Unstable Limit Cycles Estimation from Small Perturbations: A Model-Free Approach

TL;DR

This paper introduces a rapid, model-free method to estimate unstable limit cycles in dynamical systems using only small perturbation trajectories, aiding in understanding system stability boundaries.

Contribution

The proposed approach estimates unstable limit cycles without requiring a mathematical model, using only a single trajectory from small perturbations, enabling quick and practical analysis.

Findings

Method effectively estimates unstable limit cycles.

Requires only a single trajectory, no system model needed.

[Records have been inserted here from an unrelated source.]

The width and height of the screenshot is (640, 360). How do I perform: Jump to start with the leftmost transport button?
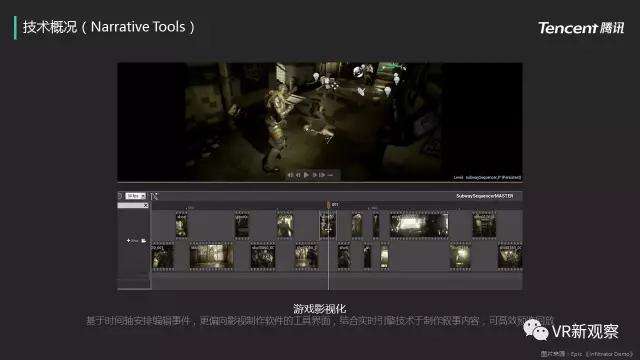pyautogui.click(x=290, y=175)
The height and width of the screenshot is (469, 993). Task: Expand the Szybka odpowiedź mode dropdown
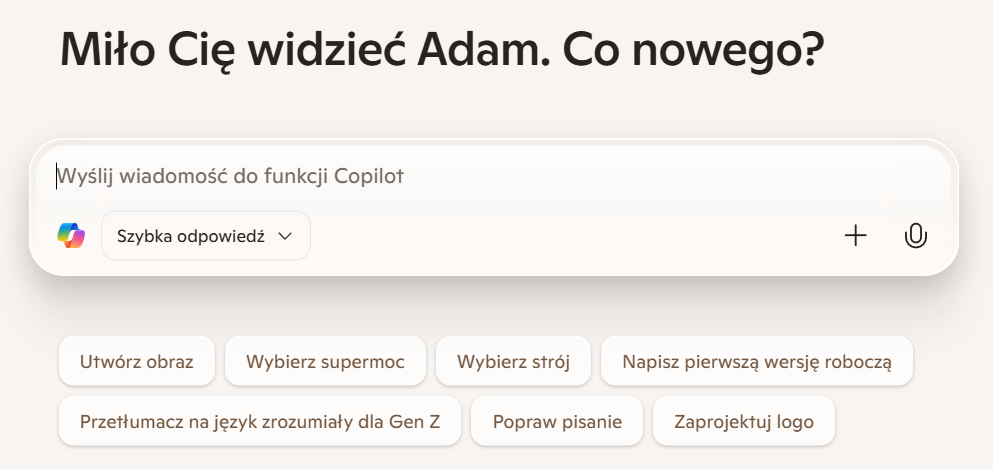[206, 235]
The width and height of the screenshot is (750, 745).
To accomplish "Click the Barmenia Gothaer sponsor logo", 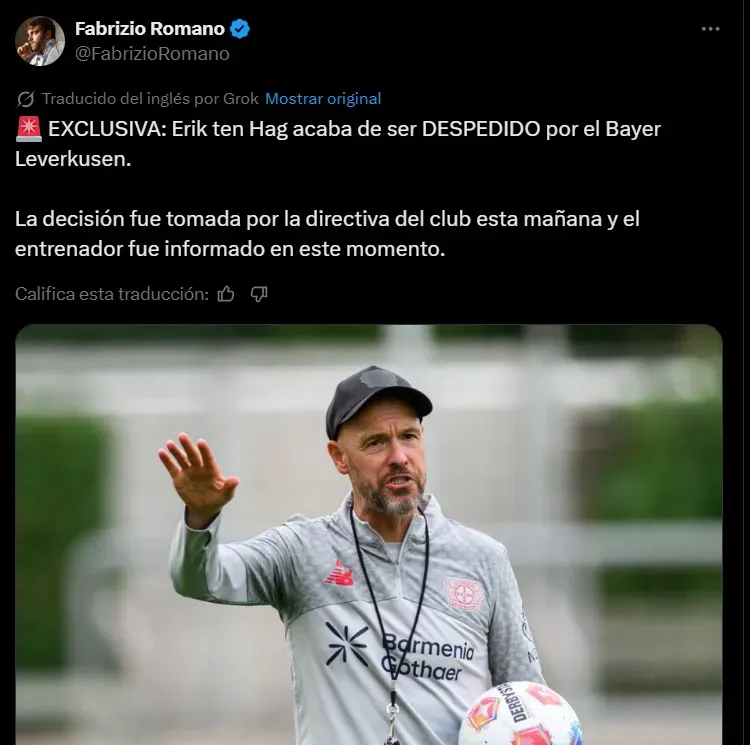I will pyautogui.click(x=400, y=650).

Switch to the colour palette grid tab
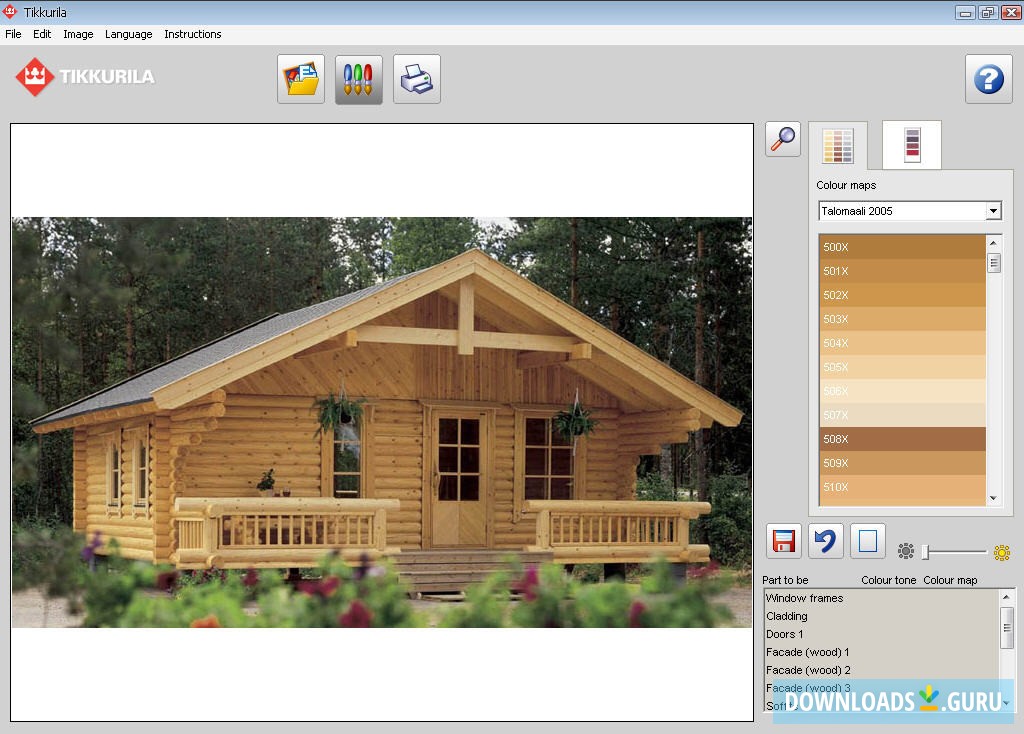point(838,146)
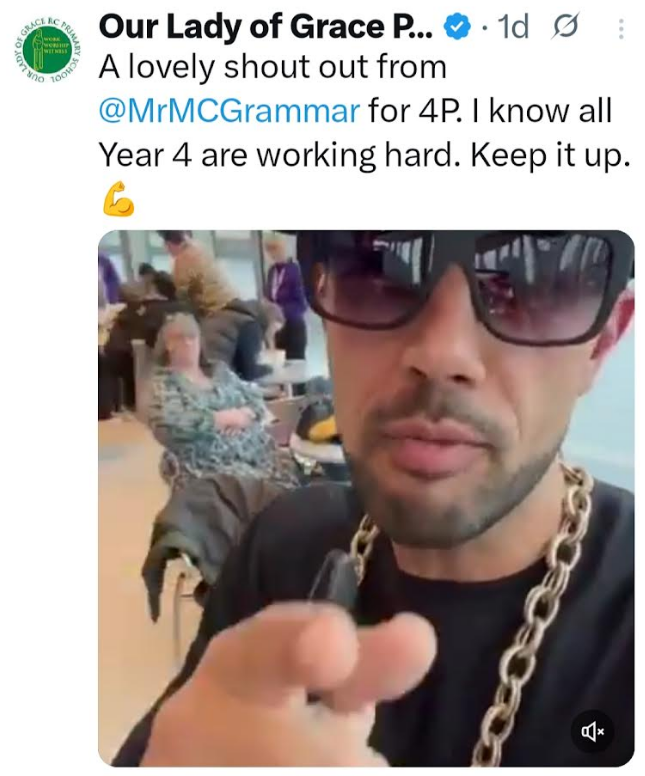Open the @MrMCGrammar mention link

click(x=229, y=110)
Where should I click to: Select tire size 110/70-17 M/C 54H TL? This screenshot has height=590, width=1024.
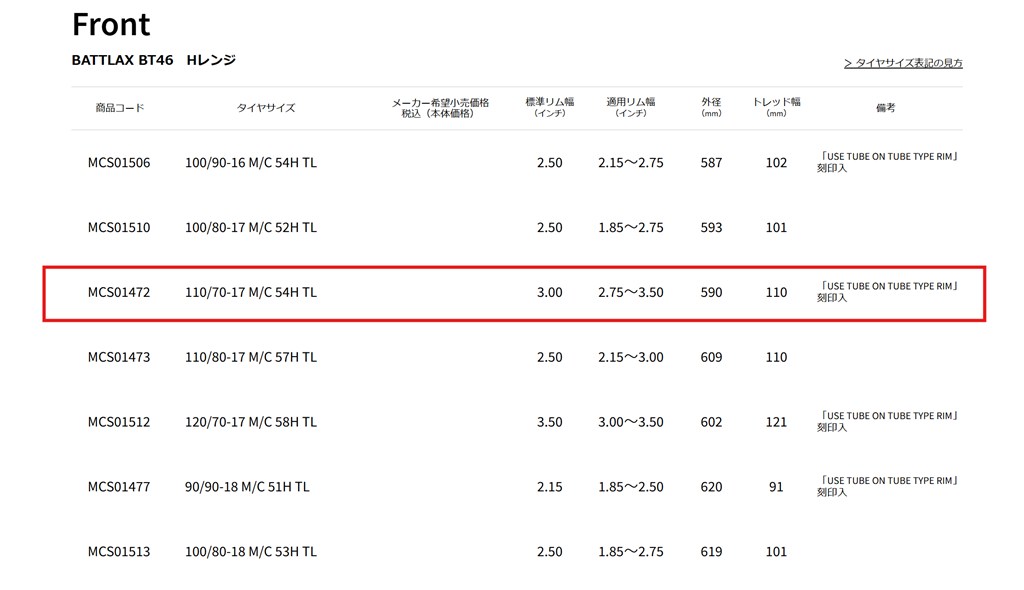(251, 292)
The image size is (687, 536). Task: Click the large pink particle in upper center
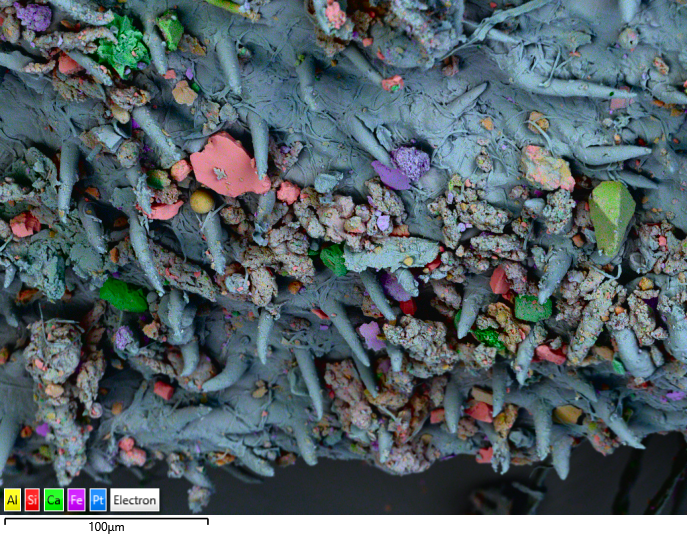227,165
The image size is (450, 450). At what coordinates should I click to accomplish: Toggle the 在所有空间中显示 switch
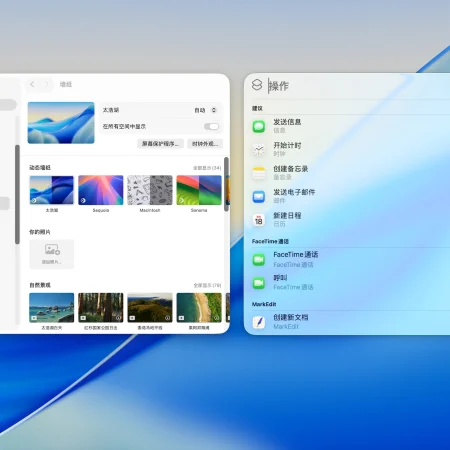point(211,126)
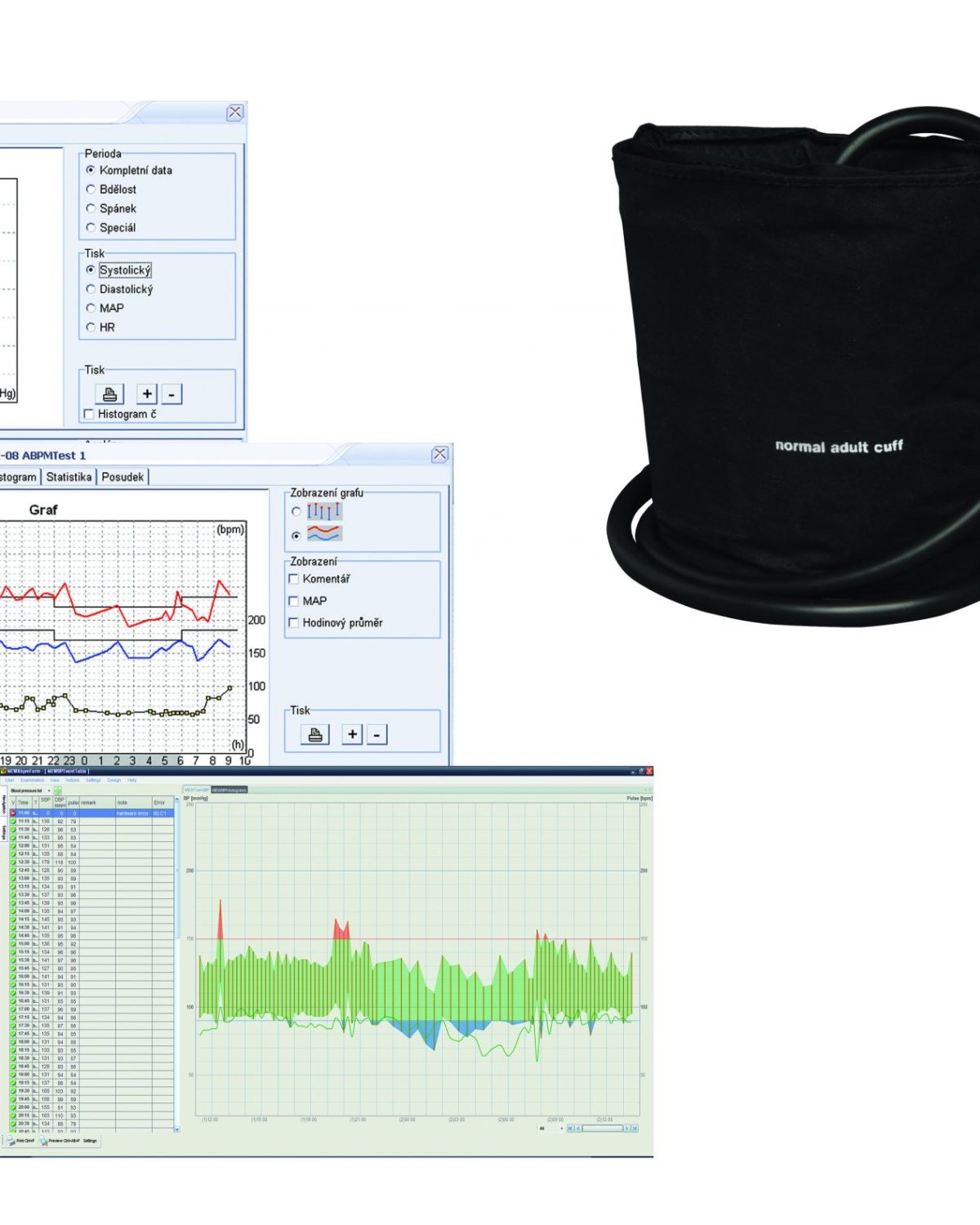
Task: Click the minus zoom button in the Graf window
Action: pos(376,734)
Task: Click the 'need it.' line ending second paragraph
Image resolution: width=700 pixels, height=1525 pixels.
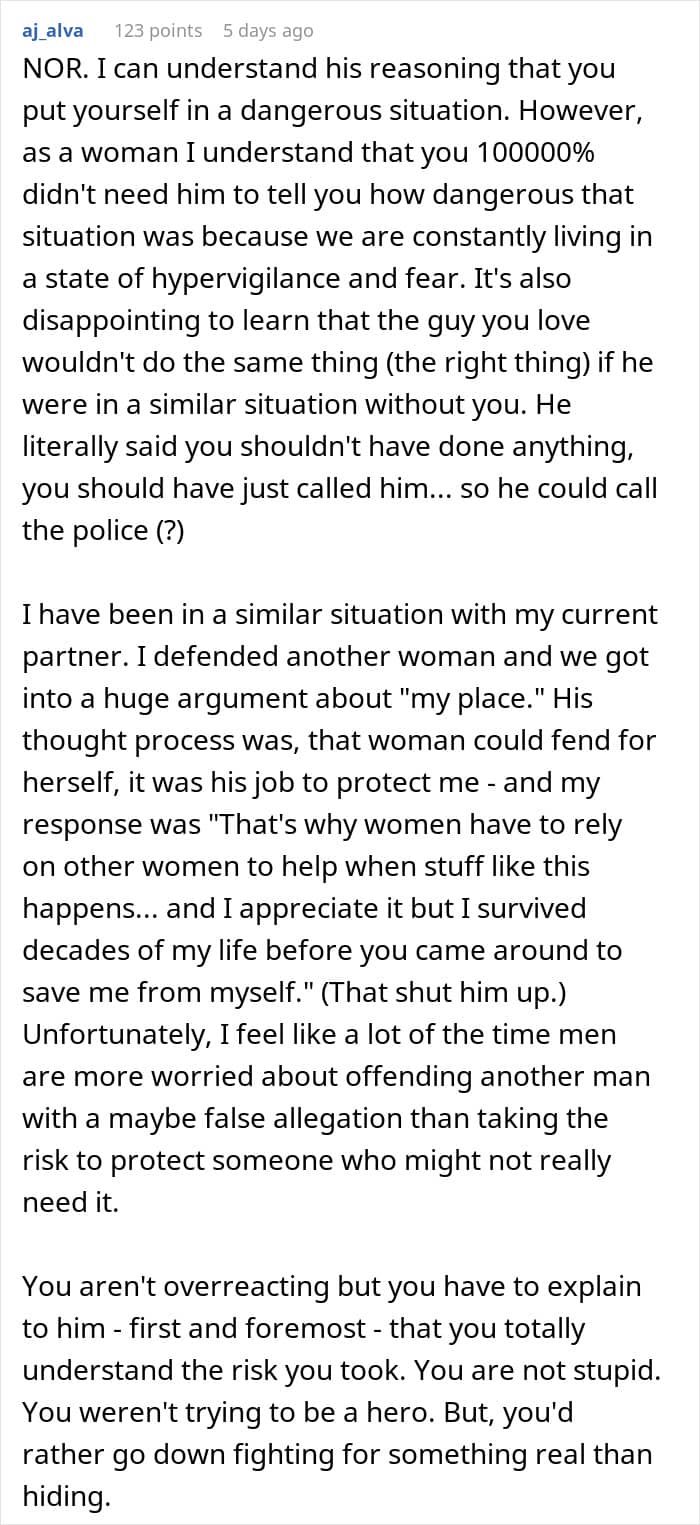Action: point(70,1203)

Potential for real-time structural stability assessment.

Abstract

Although stable solutions of dynamical systems are typically considered more important than unstable ones, unstable solutions have a critical role in the dynamical integrity of stable solutions. In fact, usually, basins of attraction boundaries are composed of unstable solutions and their stable manifolds. This study proposes a method for estimating unstable limit cycles surrounding stable equilibrium points. The method exploits the shape of the decrement of trajectories converging towards the equilibrium. For the method, trajectories obtained from small perturbations from the equilibrium state are sufficient to estimate the unstable limit cycle roughly. No mathematical model of the system dynamics is needed for the computation, which requires only a single trajectory in the phase space. As such, the method is computationally very rapid and potentially implementable in real structures.